> _EXERCISE DETAILS_: Turn the lines from the start of the stored items through the one containing "Looking at the" into a numbered list, with blank lines skipped. Leave the pictures out of the answer.

> _Stored items_:

--- START ---

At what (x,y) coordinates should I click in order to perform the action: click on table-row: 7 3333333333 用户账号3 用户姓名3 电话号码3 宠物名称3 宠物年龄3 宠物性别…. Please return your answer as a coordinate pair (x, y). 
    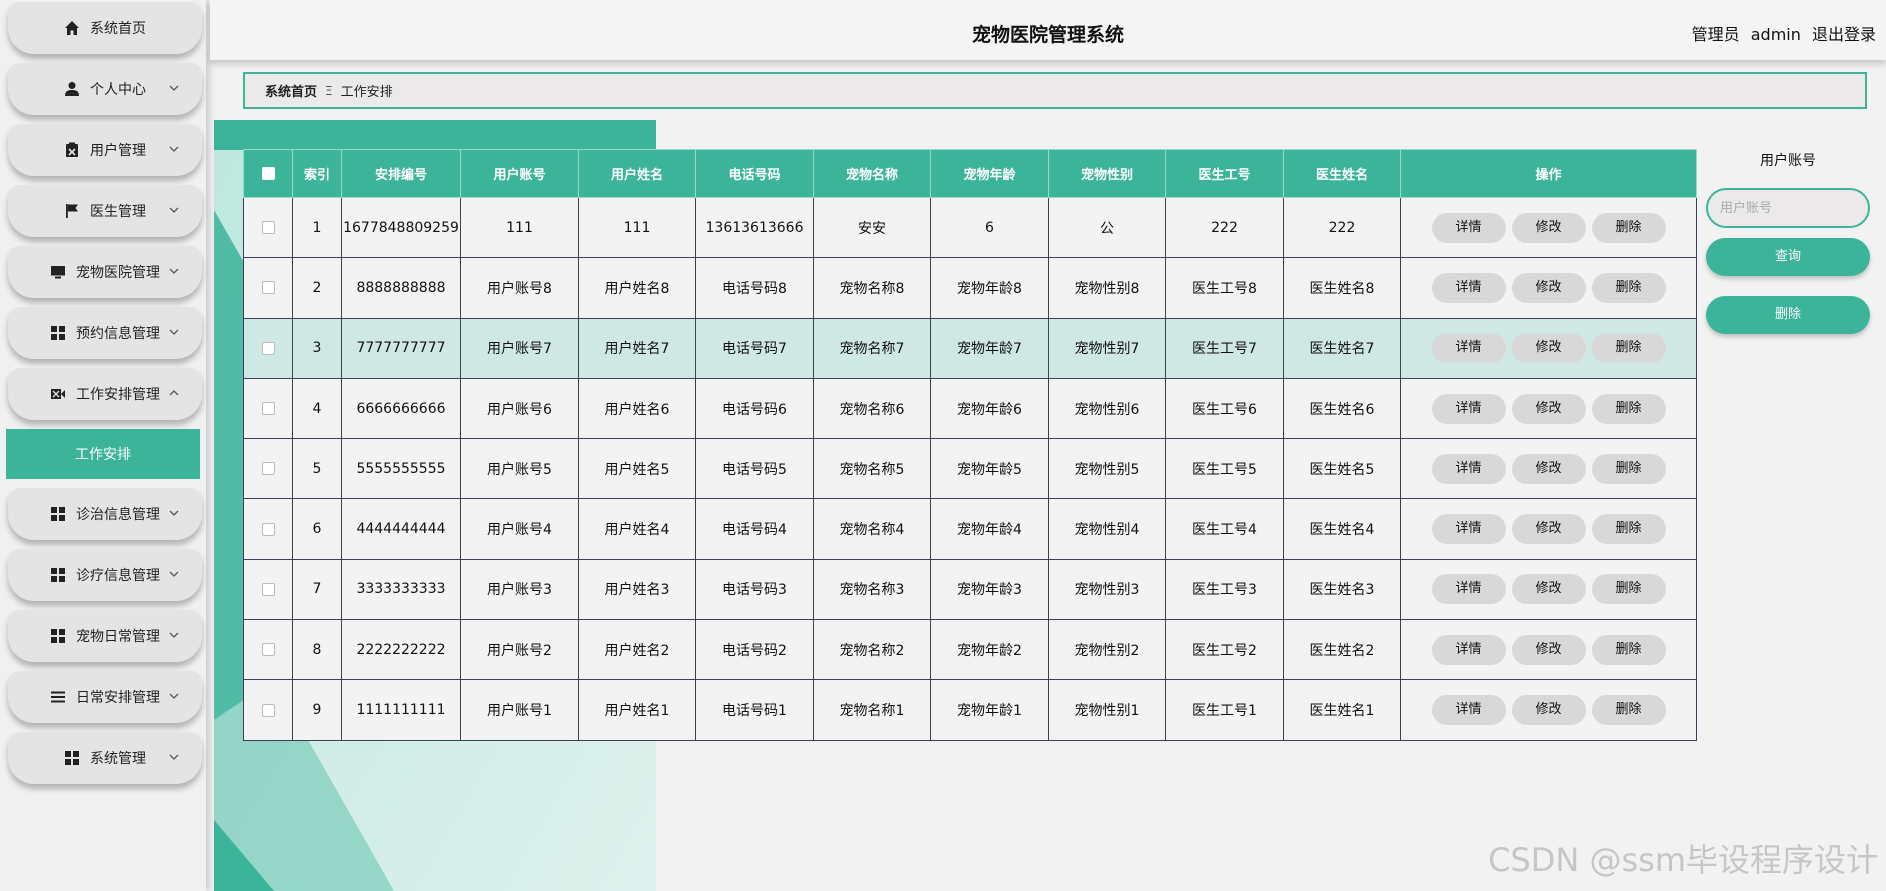
    Looking at the image, I should click on (970, 590).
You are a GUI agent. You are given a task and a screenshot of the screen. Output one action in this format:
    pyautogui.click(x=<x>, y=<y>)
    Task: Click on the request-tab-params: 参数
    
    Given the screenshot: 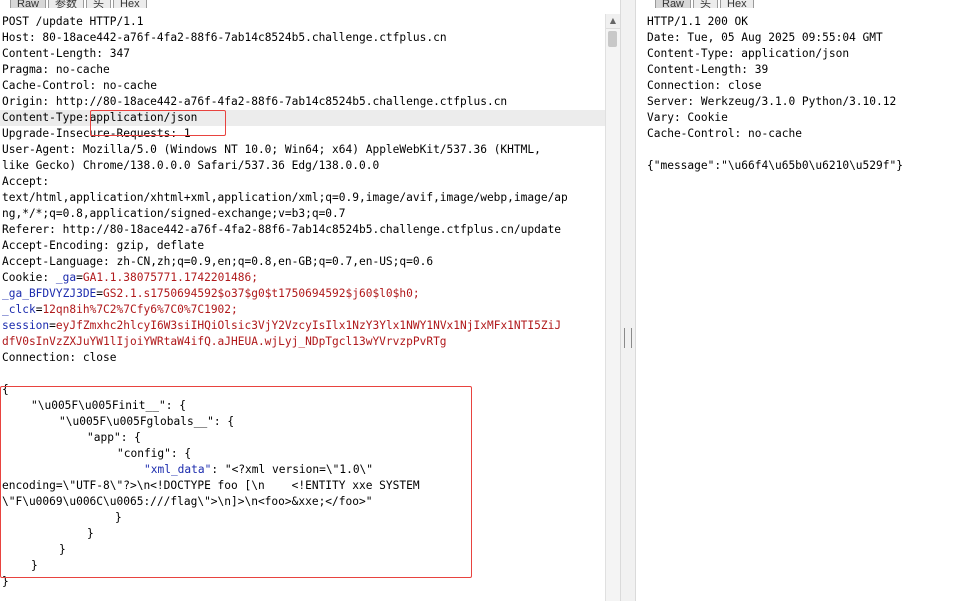 What is the action you would take?
    pyautogui.click(x=66, y=4)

--- END ---

> _ANSWER TO THIS TASK_:
1. At what (x,y) coordinates should I click in order to perform the action: click on table-row: 7 3333333333 用户账号3 用户姓名3 电话号码3 宠物名称3 宠物年龄3 宠物性别…. Please return your answer as a coordinate pair (x, y). 
2.     Looking at the image, I should click on (970, 590).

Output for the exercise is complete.